Task item: Reproduce word for word the part of the 3D NAND text that opens with "Jeongdong finished up" and closes with "have wafer bonding!".

I would be remiss if I excluded an earlier slide detailing the use of Package-on-Package (PoP)for an SSD part, maybe not the first use of PoP for memory, but certainly different from the usual memory-on-APU that we are used to seeing in mobile phones. This was a Samsung single-package 128 GB SSD out of a Microsoft Surface Pro:
We have two four-stacks of 128-Gb V-NAND dies in the top part of the PoP, and in the lower part is a 4-Gb LPDDR4 DRAM and the SSD controller die.
Jeongdong finished up the NAND flash section with a couple of summary slides, the first describing the innovations in 3D NAND so far. It’s a busy slide, so I won’t go through it in detail – there is a lot of innovation! Aside from the 3D stack itself, there are possibly unexpected features such as the epitaxial (SEG) transistors (Samsung), CuA and double-string stacks (Micron), and pipe gates (SK Hynix). And now we have wafer bonding!

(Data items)
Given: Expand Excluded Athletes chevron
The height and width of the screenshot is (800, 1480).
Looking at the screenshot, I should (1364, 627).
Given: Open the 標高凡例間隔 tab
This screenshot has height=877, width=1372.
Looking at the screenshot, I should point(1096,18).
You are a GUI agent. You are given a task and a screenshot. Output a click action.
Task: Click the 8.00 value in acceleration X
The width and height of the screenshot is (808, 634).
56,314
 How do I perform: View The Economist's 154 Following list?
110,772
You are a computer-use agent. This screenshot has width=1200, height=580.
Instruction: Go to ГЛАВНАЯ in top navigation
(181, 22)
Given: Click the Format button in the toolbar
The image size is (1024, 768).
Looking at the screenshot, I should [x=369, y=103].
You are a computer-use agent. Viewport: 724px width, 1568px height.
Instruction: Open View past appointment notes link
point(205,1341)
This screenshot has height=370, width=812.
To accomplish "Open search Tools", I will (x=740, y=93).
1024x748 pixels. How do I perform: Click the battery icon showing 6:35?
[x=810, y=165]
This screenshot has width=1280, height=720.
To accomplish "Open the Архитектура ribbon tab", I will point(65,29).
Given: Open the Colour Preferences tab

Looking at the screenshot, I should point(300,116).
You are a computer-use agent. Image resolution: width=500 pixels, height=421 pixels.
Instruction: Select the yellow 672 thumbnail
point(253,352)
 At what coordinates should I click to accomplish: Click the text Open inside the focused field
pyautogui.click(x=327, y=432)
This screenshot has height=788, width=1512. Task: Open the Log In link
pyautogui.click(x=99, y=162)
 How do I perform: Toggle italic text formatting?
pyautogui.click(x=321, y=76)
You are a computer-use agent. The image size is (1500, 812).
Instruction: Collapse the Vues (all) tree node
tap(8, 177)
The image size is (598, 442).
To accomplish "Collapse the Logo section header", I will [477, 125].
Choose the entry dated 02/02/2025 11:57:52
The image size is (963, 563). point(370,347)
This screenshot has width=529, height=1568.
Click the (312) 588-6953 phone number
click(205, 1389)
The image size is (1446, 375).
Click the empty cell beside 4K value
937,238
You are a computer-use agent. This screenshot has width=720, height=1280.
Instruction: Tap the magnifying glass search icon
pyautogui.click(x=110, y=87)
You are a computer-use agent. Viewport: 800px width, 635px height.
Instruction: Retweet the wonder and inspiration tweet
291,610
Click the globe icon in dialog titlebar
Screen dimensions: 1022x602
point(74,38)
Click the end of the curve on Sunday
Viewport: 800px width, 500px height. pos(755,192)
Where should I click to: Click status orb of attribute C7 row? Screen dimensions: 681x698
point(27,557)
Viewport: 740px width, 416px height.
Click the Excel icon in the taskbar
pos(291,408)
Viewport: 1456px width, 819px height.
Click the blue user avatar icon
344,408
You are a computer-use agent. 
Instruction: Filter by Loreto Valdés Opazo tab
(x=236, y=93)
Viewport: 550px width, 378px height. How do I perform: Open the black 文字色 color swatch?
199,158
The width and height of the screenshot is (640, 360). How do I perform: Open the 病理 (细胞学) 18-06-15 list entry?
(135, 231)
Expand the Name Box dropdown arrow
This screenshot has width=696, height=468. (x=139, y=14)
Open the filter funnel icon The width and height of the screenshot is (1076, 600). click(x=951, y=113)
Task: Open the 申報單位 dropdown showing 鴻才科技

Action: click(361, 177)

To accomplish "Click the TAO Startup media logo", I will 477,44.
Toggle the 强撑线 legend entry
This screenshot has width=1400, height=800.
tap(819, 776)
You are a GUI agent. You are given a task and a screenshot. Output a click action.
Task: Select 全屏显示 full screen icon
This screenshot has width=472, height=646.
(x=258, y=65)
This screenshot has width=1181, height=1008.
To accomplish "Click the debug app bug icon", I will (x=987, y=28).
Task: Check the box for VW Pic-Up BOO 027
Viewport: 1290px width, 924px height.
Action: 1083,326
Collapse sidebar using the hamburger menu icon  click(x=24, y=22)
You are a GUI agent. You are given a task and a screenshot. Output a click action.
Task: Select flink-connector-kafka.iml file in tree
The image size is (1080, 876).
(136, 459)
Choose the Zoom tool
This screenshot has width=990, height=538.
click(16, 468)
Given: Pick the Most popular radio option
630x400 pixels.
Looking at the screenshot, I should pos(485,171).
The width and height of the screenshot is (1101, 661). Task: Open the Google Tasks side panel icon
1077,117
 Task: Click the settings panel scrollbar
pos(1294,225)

Response for this exercise:
Jeongdong finished up the NAND flash section with a couple of summary slides, the first describing the innovations in 3D NAND so far. It’s a busy slide, so I won’t go through it in detail – there is a lot of innovation! Aside from the 3D stack itself, there are possibly unexpected features such as the epitaxial (SEG) transistors (Samsung), CuA and double-string stacks (Micron), and pipe gates (SK Hynix). And now we have wafer bonding!